PROBLEM - Identify and pull out each line of the entries in which "field" occurs.

Records excerpted from a collection -
++++

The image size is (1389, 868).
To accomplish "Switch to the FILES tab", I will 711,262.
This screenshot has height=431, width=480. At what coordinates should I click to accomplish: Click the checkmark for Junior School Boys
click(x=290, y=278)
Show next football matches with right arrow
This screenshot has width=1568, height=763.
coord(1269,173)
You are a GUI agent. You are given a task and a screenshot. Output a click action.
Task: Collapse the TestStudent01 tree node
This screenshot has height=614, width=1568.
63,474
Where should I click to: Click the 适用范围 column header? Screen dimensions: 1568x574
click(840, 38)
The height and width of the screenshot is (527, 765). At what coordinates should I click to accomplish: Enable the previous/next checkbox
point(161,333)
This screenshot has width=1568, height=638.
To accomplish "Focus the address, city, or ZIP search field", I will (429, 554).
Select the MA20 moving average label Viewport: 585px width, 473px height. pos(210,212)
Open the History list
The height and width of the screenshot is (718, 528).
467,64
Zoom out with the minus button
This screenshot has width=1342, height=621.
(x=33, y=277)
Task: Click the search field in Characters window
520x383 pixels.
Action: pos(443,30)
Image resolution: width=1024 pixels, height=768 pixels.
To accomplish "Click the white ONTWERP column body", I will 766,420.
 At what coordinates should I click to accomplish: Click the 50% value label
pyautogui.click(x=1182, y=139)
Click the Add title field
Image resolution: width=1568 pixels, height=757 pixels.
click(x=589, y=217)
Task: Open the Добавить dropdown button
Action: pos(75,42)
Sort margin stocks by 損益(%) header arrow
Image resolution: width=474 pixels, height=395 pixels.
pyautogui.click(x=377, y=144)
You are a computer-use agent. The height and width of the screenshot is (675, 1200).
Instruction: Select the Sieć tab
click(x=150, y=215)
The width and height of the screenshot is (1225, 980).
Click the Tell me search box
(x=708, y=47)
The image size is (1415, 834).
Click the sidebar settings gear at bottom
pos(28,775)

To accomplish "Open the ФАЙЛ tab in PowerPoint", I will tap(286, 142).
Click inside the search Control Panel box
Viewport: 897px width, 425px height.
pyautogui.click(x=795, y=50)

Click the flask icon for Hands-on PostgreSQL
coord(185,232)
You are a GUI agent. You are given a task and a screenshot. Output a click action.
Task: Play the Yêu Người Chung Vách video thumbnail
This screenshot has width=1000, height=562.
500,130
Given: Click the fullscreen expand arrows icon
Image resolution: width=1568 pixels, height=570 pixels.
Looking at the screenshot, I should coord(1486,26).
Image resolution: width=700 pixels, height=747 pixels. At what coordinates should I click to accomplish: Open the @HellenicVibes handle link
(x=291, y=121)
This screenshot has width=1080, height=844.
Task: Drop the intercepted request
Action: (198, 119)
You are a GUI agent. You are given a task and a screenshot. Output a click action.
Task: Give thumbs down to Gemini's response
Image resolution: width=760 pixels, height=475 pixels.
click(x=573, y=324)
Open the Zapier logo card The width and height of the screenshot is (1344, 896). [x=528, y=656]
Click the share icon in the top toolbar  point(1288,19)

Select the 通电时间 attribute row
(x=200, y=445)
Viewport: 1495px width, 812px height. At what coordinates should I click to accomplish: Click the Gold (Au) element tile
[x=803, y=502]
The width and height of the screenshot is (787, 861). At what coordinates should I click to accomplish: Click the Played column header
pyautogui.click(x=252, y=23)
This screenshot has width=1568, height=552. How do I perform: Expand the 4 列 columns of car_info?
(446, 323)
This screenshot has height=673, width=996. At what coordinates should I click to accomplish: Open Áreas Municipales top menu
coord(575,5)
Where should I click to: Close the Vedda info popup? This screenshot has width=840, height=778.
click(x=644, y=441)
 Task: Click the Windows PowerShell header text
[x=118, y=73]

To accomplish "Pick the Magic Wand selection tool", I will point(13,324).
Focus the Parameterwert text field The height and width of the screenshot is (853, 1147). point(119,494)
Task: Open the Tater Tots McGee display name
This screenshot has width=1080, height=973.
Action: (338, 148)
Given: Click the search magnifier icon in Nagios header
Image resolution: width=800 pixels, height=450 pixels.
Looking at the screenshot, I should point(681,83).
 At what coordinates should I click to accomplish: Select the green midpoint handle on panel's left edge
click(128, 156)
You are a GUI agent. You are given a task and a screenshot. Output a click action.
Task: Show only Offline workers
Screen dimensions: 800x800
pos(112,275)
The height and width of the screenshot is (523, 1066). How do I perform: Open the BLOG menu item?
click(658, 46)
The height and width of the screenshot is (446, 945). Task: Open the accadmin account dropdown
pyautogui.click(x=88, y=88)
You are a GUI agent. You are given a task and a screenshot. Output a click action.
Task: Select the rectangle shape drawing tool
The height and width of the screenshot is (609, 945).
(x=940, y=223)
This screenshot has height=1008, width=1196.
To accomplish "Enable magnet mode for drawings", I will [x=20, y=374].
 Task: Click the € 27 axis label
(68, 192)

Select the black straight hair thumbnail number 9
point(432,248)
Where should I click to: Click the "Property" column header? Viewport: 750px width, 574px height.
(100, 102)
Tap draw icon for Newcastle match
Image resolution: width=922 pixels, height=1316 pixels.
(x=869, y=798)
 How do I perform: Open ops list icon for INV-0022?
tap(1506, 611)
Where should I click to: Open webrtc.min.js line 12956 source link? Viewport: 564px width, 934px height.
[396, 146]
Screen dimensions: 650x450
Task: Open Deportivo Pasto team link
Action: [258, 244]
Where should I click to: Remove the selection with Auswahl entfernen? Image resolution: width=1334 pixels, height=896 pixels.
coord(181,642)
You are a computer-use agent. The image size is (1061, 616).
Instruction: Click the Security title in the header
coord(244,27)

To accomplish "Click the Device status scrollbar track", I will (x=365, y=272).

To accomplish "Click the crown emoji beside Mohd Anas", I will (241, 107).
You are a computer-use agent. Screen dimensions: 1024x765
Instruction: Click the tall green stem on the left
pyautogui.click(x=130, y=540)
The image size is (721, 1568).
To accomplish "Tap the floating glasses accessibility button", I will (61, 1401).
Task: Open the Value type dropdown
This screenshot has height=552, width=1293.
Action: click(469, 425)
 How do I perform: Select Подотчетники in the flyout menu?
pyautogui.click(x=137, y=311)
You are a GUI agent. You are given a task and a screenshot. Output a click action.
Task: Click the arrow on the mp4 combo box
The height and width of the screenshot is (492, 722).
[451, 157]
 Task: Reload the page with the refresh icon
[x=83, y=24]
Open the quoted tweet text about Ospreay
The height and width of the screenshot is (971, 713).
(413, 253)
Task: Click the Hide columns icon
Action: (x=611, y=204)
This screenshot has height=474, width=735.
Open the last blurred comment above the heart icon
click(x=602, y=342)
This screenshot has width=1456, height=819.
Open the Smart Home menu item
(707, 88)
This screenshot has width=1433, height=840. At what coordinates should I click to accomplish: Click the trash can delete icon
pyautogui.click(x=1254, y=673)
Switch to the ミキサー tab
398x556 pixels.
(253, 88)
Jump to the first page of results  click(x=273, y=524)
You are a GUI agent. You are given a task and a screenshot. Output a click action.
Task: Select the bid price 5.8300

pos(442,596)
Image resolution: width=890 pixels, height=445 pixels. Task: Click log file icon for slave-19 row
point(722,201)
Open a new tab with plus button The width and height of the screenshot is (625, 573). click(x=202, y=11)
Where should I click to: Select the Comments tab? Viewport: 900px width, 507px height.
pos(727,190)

++++

SOLUTION BELOW -
To accomplish "Focus the address, city, or ZIP search field", I will (429, 554).
Task: Click the search field in Characters window
Click the Add title field
Focus the Parameterwert text field The height and width of the screenshot is (853, 1147). point(119,494)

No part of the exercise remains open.